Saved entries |
····················
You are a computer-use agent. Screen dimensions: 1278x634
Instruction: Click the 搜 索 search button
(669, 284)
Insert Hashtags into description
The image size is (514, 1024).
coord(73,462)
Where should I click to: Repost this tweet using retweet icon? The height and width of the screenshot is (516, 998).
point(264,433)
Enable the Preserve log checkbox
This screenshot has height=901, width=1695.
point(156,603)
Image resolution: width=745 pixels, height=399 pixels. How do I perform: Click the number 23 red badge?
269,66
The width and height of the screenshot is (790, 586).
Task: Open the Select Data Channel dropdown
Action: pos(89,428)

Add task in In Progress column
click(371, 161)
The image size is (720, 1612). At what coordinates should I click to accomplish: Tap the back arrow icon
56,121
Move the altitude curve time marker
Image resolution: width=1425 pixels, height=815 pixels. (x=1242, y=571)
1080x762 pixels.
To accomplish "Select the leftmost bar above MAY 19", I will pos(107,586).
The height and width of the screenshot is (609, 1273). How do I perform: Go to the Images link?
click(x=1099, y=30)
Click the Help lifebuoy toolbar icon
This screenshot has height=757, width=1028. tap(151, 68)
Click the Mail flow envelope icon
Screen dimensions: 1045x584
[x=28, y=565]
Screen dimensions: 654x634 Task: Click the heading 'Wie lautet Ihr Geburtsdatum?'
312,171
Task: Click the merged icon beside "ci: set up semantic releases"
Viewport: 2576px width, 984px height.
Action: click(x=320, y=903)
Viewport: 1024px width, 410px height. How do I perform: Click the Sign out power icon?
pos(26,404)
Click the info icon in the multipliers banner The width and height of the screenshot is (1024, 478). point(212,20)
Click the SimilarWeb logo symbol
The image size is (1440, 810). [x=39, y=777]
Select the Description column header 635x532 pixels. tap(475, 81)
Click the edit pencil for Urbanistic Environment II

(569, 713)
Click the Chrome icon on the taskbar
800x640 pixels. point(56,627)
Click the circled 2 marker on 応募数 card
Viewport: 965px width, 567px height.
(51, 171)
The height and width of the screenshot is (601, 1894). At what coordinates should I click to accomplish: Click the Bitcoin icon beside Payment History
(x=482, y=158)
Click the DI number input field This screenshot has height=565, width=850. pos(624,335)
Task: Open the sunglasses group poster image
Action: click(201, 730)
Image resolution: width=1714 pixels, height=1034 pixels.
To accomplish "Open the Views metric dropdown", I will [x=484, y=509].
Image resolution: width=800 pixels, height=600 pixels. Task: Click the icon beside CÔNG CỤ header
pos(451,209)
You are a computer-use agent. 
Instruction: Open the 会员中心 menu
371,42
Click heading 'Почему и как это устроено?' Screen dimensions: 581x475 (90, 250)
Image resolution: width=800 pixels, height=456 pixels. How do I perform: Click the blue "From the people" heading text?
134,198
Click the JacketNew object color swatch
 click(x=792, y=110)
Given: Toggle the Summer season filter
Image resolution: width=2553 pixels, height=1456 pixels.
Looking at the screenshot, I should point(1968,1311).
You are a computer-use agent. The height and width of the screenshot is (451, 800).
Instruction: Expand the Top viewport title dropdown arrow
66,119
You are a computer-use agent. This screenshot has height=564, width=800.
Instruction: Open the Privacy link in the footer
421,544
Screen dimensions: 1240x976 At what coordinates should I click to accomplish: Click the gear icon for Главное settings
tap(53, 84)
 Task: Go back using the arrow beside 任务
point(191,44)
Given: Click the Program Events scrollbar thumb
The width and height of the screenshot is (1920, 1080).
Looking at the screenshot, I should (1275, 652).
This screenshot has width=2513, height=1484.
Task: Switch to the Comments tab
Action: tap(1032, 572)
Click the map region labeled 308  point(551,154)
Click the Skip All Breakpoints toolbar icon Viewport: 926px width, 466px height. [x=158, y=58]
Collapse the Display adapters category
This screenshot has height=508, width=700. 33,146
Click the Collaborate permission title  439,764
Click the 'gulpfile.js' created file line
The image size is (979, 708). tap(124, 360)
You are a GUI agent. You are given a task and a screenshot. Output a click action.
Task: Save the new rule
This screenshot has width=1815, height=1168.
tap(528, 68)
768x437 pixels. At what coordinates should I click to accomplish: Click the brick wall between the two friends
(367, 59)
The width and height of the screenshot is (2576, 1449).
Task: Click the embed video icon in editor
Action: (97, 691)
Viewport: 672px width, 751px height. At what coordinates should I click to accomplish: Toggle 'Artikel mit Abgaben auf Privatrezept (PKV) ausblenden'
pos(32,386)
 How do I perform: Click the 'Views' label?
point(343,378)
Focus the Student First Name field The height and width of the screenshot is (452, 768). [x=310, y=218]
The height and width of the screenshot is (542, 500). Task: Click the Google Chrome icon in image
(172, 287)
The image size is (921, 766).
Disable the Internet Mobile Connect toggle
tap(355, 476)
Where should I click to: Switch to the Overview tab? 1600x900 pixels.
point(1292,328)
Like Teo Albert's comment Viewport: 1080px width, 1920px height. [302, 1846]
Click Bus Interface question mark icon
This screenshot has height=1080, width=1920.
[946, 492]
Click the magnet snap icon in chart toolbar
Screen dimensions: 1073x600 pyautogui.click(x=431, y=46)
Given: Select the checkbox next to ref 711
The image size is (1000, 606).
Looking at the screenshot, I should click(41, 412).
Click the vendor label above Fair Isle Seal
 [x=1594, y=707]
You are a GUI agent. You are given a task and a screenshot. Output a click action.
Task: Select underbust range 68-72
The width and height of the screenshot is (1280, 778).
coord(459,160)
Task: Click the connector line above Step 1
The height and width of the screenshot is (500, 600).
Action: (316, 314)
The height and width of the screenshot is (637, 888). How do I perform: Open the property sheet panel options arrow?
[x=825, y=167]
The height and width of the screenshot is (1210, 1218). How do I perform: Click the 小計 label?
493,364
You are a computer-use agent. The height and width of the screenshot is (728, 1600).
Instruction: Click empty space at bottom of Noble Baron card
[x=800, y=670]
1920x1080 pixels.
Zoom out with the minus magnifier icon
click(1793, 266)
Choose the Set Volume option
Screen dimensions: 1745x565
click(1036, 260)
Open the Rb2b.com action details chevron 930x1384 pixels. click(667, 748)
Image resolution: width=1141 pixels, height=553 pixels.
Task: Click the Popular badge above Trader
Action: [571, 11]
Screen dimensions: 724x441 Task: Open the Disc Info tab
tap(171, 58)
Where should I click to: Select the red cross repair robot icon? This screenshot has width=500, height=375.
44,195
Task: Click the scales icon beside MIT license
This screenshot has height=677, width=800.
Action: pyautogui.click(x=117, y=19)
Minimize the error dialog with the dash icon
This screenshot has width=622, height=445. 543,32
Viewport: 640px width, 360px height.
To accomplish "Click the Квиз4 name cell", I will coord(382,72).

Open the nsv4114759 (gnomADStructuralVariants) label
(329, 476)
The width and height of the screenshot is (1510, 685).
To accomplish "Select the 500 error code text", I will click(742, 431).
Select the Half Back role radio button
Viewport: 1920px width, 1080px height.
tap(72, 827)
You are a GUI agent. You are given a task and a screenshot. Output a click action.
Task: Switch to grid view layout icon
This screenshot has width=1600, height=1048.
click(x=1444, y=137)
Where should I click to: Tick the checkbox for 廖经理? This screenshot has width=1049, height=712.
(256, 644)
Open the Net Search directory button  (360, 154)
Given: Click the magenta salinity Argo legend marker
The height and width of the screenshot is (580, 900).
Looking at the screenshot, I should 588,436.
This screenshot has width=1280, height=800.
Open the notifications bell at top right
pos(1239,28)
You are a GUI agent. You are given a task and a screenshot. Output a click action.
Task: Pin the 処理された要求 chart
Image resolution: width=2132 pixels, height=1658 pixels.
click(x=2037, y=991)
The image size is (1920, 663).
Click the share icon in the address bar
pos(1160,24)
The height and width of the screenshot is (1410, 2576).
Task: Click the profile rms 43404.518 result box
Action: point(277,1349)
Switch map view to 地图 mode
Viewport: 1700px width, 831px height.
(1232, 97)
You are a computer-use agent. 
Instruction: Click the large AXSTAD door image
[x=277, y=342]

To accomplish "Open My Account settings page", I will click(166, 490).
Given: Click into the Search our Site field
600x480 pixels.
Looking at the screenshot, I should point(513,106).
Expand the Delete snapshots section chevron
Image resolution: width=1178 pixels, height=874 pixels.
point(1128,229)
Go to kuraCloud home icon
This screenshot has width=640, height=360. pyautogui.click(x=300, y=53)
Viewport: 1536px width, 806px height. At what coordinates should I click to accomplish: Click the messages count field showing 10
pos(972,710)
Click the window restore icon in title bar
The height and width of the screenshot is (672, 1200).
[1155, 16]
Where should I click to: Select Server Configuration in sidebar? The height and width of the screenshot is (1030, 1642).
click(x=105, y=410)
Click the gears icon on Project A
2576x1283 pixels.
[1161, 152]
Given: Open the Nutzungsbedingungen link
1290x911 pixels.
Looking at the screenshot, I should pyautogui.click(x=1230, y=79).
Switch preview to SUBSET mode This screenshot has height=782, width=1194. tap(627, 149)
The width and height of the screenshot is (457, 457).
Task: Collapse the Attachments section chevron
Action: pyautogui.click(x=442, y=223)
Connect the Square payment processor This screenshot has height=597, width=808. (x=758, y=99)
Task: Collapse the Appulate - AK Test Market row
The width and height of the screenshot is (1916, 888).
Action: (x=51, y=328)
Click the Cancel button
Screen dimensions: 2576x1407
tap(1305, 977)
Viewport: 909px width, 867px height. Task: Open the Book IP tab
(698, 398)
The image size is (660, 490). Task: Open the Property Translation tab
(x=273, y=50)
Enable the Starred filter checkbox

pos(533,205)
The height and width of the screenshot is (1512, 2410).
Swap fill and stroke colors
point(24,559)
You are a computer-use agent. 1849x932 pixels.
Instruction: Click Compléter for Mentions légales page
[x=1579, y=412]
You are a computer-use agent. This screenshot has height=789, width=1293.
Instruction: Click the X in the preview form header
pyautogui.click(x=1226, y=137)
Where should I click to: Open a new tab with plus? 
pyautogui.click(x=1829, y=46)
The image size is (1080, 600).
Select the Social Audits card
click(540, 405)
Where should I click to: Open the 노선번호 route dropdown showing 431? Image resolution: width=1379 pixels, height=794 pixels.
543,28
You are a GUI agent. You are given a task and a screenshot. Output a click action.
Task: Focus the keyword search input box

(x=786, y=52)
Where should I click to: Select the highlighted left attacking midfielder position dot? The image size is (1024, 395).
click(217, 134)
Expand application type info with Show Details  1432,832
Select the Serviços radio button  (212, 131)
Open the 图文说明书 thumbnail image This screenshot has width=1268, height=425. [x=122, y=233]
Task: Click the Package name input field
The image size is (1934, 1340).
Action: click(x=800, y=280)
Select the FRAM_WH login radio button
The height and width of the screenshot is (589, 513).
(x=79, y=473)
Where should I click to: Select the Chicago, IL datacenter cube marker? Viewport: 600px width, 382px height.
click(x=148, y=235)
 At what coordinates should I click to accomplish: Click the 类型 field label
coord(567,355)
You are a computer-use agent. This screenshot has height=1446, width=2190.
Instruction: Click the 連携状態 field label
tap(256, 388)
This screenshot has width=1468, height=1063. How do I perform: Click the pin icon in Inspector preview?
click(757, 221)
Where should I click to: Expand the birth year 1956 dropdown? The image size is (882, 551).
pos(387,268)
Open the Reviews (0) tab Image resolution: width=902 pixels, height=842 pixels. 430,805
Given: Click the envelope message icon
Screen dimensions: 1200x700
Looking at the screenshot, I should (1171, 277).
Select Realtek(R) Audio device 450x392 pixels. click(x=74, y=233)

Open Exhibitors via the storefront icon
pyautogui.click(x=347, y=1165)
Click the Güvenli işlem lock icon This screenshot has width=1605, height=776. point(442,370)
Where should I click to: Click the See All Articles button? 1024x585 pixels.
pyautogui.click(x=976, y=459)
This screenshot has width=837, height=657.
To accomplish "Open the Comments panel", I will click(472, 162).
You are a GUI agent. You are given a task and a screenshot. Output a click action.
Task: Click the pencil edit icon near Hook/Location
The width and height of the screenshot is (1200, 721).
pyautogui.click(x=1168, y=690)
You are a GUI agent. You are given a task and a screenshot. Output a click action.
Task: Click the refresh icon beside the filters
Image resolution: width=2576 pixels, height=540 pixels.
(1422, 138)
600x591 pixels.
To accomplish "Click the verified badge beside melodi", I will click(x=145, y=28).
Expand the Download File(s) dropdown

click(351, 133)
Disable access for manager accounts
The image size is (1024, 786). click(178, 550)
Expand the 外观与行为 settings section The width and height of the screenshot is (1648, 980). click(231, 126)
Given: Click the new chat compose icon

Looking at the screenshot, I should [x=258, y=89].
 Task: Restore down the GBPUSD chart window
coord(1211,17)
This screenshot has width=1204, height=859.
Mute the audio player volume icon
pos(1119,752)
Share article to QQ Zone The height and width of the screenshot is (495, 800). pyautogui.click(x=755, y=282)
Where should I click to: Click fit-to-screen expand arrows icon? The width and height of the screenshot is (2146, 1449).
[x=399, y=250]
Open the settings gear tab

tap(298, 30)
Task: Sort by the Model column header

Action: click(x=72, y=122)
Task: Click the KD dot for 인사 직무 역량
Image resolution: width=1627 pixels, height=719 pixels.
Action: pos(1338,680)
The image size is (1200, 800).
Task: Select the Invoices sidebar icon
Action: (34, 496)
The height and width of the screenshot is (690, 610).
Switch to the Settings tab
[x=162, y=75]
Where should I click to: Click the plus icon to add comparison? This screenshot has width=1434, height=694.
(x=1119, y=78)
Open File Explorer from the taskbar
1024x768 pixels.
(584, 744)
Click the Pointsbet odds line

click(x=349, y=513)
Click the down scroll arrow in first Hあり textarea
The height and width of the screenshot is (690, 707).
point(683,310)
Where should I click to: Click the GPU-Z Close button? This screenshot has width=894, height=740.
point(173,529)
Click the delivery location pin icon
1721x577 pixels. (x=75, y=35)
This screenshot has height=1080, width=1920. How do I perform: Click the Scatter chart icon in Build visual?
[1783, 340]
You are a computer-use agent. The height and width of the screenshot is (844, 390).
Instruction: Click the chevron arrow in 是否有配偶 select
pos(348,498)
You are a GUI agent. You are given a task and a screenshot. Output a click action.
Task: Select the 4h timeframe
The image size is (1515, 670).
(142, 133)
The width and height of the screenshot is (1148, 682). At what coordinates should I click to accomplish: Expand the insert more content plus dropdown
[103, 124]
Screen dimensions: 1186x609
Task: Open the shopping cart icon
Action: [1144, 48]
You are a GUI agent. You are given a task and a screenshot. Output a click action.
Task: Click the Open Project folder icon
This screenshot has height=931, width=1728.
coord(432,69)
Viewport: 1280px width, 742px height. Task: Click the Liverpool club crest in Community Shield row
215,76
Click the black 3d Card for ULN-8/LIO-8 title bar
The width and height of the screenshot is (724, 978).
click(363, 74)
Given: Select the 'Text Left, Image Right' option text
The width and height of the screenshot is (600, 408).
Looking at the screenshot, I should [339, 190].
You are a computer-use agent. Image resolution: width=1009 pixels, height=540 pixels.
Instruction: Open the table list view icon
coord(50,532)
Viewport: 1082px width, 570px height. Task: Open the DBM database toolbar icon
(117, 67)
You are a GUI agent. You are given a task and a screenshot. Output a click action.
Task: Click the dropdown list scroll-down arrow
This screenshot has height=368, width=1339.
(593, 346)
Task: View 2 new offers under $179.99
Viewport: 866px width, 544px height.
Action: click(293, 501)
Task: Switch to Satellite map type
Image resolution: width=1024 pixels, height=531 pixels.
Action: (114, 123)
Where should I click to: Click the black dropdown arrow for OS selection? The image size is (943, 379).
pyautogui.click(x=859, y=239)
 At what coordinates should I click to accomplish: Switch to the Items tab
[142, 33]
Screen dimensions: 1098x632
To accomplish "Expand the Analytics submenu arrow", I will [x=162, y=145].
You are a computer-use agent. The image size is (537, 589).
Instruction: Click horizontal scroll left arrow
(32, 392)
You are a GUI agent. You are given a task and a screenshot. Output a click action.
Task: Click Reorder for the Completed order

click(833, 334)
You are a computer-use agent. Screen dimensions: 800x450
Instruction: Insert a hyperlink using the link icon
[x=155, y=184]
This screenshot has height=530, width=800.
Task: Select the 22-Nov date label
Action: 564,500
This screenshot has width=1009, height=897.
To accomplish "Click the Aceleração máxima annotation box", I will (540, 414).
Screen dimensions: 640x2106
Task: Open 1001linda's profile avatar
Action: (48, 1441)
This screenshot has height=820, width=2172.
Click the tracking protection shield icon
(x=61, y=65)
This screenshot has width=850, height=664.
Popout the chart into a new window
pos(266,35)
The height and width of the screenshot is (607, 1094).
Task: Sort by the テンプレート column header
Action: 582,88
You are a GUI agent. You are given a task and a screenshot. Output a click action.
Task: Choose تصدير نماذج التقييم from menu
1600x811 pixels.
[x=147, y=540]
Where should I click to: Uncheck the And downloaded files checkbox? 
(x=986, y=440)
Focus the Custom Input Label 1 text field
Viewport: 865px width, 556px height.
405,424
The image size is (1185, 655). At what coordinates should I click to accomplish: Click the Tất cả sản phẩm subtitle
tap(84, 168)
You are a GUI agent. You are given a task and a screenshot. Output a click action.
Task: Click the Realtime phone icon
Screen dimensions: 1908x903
····················
Problem to work on | Reproduce the material without alteration, from its first line up to and including the line containing "[x=28, y=565]".

Correct output |
You are a computer-use agent. Screen dimensions: 1278x634
Instruction: Click the 搜 索 search button
(669, 284)
Insert Hashtags into description
The image size is (514, 1024).
coord(73,462)
Where should I click to: Repost this tweet using retweet icon? The height and width of the screenshot is (516, 998).
point(264,433)
Enable the Preserve log checkbox
This screenshot has height=901, width=1695.
point(156,603)
Image resolution: width=745 pixels, height=399 pixels. How do I perform: Click the number 23 red badge?
269,66
The width and height of the screenshot is (790, 586).
Task: Open the Select Data Channel dropdown
Action: pos(89,428)

Add task in In Progress column
click(371, 161)
The image size is (720, 1612). At what coordinates should I click to accomplish: Tap the back arrow icon
56,121
Move the altitude curve time marker
Image resolution: width=1425 pixels, height=815 pixels. (x=1242, y=571)
1080x762 pixels.
To accomplish "Select the leftmost bar above MAY 19", I will pos(107,586).
The height and width of the screenshot is (609, 1273). How do I perform: Go to the Images link?
click(x=1099, y=30)
Click the Help lifebuoy toolbar icon
This screenshot has height=757, width=1028. tap(151, 68)
Click the Mail flow envelope icon
Screen dimensions: 1045x584
[x=28, y=565]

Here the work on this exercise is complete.